> _Dataset items_:
▶

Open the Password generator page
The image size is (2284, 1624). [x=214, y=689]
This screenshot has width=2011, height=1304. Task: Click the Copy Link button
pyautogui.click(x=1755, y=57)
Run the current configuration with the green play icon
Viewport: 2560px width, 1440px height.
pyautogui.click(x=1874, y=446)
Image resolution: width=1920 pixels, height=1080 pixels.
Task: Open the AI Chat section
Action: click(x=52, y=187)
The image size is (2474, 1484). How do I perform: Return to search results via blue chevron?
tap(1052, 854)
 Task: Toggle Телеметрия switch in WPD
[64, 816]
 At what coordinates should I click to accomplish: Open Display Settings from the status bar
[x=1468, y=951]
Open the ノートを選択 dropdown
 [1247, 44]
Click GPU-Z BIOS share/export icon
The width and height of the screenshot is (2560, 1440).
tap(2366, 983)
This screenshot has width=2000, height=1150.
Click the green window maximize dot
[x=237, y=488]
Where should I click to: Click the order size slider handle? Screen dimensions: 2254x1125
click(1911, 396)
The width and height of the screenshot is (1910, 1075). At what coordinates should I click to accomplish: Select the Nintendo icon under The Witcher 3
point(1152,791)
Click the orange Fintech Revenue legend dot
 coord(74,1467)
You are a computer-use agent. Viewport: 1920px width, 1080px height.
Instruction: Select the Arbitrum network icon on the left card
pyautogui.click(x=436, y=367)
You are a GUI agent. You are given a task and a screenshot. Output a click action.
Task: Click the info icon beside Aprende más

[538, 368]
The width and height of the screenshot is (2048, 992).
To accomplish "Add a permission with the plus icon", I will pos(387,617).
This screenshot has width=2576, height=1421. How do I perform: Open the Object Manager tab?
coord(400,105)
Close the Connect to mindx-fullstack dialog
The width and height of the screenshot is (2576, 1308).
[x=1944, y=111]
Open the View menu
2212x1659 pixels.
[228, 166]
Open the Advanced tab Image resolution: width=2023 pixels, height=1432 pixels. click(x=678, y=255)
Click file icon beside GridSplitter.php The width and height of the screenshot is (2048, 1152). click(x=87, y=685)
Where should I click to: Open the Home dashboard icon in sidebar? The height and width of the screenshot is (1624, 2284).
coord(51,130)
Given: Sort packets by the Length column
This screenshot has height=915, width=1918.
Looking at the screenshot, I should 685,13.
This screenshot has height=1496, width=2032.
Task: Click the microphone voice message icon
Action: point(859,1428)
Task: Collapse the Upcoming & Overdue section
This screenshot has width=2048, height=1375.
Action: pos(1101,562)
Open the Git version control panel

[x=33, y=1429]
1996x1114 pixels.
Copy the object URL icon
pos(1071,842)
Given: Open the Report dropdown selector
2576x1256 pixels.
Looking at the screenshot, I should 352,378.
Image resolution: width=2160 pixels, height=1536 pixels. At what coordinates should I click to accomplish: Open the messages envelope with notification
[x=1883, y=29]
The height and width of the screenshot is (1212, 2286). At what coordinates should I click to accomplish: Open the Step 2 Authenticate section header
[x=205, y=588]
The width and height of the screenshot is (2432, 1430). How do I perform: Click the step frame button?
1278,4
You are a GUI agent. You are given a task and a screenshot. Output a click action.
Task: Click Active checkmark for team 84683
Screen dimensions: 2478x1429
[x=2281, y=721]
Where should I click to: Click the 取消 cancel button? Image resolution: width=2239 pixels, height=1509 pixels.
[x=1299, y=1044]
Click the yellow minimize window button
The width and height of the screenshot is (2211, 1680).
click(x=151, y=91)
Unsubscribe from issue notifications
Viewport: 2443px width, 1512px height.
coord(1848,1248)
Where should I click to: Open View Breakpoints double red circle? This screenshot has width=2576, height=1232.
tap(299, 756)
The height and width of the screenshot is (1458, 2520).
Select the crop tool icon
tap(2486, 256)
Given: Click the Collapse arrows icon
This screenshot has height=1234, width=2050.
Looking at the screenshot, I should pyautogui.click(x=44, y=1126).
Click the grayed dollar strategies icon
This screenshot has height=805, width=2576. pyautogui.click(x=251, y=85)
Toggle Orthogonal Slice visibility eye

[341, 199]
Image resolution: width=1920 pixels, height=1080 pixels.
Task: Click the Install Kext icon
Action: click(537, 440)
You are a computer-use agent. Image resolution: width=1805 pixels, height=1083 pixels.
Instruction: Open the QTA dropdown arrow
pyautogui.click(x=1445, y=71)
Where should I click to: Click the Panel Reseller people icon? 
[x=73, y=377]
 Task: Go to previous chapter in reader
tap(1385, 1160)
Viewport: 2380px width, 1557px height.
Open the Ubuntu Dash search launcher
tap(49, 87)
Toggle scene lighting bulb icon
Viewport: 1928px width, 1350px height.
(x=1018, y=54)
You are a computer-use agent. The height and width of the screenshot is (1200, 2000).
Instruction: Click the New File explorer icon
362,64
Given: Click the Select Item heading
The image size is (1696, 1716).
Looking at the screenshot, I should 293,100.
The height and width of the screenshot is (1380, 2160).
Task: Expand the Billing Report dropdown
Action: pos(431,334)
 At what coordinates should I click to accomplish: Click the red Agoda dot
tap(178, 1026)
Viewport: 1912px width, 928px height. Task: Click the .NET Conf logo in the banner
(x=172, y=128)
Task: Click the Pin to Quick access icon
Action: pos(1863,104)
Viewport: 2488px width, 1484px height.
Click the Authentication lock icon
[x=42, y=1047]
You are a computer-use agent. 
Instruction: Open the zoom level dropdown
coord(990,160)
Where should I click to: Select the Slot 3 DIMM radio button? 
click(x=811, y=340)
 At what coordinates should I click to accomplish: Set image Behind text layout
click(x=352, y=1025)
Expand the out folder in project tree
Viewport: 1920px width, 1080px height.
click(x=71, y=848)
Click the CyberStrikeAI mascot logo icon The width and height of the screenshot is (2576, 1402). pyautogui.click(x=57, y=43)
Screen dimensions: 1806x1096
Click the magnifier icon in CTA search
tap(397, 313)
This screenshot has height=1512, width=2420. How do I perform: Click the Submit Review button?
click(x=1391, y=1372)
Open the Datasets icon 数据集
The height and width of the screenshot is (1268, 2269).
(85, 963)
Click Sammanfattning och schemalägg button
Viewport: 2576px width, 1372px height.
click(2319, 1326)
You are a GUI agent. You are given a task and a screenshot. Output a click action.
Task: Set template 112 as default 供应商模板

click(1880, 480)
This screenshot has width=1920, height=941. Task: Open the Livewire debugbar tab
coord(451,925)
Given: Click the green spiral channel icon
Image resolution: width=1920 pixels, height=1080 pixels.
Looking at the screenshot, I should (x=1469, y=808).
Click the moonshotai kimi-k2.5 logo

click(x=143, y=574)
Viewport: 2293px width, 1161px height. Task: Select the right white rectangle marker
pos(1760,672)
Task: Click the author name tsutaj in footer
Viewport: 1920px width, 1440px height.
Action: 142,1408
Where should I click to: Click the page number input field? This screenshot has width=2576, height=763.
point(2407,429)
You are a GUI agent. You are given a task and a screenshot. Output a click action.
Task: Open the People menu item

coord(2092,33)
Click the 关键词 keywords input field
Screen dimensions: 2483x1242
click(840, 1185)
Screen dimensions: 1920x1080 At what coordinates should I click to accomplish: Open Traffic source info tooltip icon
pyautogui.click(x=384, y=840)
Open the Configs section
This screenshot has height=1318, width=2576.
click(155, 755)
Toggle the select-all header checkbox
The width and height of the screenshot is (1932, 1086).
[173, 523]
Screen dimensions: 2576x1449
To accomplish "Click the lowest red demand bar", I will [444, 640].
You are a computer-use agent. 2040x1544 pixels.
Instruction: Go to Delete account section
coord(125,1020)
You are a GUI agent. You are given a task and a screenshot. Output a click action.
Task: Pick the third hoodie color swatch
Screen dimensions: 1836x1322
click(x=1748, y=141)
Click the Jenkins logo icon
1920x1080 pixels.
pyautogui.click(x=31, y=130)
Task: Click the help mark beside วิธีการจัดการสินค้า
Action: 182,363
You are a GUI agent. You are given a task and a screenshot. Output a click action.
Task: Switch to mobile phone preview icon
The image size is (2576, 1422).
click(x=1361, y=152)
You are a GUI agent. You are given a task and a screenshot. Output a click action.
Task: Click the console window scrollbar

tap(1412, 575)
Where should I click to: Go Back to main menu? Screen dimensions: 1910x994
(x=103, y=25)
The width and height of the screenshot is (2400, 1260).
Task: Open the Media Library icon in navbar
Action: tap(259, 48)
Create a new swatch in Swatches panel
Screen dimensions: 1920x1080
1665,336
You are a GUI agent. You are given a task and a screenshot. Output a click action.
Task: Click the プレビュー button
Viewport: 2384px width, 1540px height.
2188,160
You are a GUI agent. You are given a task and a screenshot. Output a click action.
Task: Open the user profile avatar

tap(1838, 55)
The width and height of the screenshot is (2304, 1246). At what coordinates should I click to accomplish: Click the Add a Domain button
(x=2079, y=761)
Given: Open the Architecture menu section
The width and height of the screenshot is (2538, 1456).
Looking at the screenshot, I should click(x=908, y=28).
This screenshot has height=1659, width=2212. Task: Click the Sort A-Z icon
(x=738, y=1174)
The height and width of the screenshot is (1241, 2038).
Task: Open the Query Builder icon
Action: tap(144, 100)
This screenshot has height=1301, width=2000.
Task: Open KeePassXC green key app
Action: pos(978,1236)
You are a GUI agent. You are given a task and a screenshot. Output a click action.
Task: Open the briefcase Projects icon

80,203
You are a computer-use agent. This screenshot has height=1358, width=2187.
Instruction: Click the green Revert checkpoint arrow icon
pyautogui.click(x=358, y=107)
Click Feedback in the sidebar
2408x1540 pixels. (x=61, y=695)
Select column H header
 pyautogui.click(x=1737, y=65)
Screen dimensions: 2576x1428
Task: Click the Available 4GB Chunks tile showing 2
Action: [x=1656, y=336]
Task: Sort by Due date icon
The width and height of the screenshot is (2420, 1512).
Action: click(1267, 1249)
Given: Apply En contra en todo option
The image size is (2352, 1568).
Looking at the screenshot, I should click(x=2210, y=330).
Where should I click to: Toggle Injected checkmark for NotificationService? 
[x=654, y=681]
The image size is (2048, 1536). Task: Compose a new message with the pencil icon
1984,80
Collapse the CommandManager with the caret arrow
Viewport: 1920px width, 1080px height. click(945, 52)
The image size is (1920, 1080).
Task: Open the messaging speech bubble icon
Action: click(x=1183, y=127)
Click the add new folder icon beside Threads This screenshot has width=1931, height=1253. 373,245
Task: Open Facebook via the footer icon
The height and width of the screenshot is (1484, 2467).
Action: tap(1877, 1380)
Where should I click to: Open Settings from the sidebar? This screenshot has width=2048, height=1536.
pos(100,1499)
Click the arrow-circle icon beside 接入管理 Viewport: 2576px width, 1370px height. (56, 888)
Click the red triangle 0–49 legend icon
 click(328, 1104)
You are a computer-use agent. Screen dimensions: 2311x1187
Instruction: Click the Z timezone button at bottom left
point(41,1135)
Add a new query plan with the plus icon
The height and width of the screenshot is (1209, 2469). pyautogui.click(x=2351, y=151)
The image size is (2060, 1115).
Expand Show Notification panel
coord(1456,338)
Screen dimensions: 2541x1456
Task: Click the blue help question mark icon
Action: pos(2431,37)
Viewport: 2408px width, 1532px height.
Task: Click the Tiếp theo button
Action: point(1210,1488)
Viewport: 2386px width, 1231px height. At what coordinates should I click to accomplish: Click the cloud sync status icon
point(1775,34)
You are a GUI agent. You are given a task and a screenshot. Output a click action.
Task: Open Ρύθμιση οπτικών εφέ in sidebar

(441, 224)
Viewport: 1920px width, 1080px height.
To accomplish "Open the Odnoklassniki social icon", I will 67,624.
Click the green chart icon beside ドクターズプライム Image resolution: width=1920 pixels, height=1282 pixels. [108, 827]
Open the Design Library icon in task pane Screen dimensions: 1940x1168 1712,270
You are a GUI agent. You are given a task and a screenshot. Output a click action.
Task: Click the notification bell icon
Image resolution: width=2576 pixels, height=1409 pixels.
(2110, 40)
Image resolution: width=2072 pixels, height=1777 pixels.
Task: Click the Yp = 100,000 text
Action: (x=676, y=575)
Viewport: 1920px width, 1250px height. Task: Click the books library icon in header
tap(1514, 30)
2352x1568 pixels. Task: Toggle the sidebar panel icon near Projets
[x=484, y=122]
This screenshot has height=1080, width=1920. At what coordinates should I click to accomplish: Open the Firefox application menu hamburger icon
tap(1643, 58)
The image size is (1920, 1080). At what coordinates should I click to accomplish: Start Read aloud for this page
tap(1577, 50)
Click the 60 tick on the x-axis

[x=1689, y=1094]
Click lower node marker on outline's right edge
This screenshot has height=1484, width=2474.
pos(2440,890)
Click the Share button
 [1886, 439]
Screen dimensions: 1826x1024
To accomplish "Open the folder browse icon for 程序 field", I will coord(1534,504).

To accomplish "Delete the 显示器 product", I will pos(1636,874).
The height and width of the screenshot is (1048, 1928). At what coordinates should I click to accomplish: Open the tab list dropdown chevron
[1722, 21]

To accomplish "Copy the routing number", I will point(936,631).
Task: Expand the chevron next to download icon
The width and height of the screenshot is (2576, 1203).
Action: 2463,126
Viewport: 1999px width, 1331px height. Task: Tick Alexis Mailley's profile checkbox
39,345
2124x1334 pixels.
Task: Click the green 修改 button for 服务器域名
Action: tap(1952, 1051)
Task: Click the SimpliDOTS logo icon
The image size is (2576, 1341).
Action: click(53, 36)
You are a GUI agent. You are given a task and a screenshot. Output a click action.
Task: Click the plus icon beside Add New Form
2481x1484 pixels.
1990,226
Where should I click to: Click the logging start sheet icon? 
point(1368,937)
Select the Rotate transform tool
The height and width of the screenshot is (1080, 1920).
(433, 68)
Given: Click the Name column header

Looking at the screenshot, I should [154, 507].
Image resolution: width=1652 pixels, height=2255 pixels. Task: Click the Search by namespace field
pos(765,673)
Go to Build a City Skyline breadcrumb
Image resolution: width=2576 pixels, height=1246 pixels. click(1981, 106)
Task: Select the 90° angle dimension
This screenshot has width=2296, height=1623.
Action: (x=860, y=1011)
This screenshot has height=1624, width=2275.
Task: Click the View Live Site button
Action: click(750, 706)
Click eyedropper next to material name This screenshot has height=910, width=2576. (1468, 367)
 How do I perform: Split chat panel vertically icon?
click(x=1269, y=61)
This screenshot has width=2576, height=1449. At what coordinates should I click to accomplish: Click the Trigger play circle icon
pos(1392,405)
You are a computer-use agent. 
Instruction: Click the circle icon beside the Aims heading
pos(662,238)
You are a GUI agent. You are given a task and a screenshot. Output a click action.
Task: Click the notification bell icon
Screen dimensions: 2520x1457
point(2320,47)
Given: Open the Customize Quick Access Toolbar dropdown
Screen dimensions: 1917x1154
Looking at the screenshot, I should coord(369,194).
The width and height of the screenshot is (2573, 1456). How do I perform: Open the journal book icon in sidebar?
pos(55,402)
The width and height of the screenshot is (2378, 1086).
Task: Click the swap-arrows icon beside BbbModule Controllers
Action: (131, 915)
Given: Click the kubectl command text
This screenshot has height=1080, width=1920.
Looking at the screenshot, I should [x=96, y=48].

◀

Among the entries above, find every line holding "next" and copy it.

Task: Expand the chevron next to download icon
Click eyedropper next to material name This screenshot has height=910, width=2576. (1468, 367)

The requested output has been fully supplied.